EXERCISE OBJECTIVE:
In the book review below, what is the name of the hospital where Dr Charcot experimented with hypnotism?

PASSAGE FOR REVIEW:
....

The Mad Women’s Ball by Victoria Mas

Reviewed by Karen Lane, Need a Read
In only 200 pages, this glorious little book packs a proper punch! It’s based on very real events. In the late 1800’s in a hospital called La Salpetriere, highly esteemed Dr Charcot – credited with being one of the founders of modern neurology - experimented with hypnotism on women classified as hysterical or mad. However, many of these women were no such thing. The law of the time allowed a man to have his wife/daughter/sister incarcerated merely because she was inconvenient or strong-willed or barren or distraught or unwanted. Charcot would host regular displays of hypnotism on his patients and bizarrely, once a year a grand ball. The so-called mad women were dressed up “like stars of a freak show” for Paris’s chic upper classes to gawk over. “Their allure was paradoxical; they aroused both fear and fantasy, horror and sensuality.” The ball was a highlight on the calendar of French high society and a rare moment of hope for the inmates.

In the novel, we meet a nurse named Genevieve who after the childhood death of her sister has shunned religion and dedicated her life to science and the service of Dr Charcot. We also meet Eugenie, outspoken daughter of a wealthy Parisian family who have her locked up when they discover her secret. What happens between the two women culminates in unexpected events on the night of the Ball, with both their freedom and their sanity at stake….

I absolutely loved this captivating little book which cleverly and succinctly takes us back to Paris in the 1880’s, delving into early medical experiments, trauma, spectacle, power and sisterhood. Do read it!

....

RECORDS SUPPLIED:
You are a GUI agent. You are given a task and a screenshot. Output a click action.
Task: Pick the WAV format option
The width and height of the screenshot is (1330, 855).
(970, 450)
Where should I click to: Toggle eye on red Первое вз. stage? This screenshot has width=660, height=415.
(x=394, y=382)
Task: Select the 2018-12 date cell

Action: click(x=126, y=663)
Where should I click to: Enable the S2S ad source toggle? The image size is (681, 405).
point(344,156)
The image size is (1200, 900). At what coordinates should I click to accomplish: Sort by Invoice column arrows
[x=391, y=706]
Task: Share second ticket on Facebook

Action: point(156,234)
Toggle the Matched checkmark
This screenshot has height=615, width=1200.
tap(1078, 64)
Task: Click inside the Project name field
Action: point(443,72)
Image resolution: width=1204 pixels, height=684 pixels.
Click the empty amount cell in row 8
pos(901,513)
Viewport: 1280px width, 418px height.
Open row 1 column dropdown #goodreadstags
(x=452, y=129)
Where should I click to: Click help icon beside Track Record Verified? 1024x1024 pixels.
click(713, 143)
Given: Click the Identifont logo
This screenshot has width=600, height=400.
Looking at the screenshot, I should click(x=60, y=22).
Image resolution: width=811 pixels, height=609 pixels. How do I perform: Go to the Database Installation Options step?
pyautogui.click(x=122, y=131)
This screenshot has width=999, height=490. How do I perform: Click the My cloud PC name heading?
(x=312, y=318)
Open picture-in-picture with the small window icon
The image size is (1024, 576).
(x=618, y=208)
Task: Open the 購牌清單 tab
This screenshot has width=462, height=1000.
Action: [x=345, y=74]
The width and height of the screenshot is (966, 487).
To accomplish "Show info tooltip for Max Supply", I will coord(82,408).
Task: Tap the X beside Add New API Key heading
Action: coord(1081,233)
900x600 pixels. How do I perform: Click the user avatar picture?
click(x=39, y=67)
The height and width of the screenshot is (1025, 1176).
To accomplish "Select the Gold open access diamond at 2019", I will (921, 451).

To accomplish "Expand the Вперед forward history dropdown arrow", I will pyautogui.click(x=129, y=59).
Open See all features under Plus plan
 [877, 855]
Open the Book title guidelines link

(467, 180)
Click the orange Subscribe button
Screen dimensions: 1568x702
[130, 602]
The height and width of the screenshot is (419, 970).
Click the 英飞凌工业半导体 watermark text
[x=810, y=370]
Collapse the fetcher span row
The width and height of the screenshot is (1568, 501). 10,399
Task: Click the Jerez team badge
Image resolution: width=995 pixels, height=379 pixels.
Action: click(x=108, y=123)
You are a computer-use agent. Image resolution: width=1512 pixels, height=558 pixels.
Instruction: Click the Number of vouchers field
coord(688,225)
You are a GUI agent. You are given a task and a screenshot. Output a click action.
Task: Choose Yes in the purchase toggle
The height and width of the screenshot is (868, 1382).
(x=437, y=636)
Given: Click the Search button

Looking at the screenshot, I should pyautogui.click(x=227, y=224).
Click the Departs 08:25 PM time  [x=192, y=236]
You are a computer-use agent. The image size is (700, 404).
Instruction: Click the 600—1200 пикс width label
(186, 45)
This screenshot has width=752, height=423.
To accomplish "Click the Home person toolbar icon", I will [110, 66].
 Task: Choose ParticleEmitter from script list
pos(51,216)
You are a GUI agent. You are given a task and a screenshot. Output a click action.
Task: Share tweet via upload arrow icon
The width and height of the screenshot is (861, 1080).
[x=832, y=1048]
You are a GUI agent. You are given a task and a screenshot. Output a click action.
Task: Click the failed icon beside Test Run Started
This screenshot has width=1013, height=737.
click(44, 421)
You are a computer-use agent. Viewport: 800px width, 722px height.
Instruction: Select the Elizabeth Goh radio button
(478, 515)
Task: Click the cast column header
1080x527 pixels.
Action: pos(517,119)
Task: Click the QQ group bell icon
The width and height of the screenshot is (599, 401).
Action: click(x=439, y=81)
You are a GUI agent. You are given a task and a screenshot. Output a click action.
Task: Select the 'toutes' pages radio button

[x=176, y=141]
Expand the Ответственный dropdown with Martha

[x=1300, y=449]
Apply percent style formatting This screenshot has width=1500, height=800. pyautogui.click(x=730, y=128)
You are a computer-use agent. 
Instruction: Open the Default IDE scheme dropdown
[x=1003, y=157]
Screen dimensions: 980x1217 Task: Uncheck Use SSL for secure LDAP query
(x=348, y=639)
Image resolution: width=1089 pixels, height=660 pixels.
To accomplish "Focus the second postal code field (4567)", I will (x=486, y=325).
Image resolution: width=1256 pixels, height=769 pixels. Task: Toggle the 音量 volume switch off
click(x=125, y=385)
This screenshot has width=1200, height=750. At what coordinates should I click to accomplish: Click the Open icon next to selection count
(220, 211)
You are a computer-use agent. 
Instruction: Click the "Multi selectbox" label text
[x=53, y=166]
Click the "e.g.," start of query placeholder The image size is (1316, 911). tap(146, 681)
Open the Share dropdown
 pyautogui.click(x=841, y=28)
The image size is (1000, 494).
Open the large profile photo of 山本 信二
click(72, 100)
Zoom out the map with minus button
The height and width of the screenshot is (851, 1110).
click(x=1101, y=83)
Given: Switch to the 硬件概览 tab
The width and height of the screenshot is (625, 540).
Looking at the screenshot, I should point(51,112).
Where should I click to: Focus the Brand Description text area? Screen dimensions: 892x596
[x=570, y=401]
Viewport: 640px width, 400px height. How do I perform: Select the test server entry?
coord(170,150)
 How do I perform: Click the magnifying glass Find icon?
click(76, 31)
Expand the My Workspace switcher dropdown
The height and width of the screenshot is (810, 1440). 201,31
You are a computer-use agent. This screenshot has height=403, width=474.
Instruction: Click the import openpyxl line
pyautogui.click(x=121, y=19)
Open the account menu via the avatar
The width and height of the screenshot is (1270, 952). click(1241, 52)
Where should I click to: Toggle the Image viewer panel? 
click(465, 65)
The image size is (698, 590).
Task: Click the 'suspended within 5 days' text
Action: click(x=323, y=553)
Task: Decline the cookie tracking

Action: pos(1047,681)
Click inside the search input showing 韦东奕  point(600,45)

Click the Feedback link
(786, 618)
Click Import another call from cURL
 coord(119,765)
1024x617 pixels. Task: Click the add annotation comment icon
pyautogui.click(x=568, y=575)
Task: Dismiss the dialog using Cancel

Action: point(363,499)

....

RESPONSE AREA:
La Salpetriere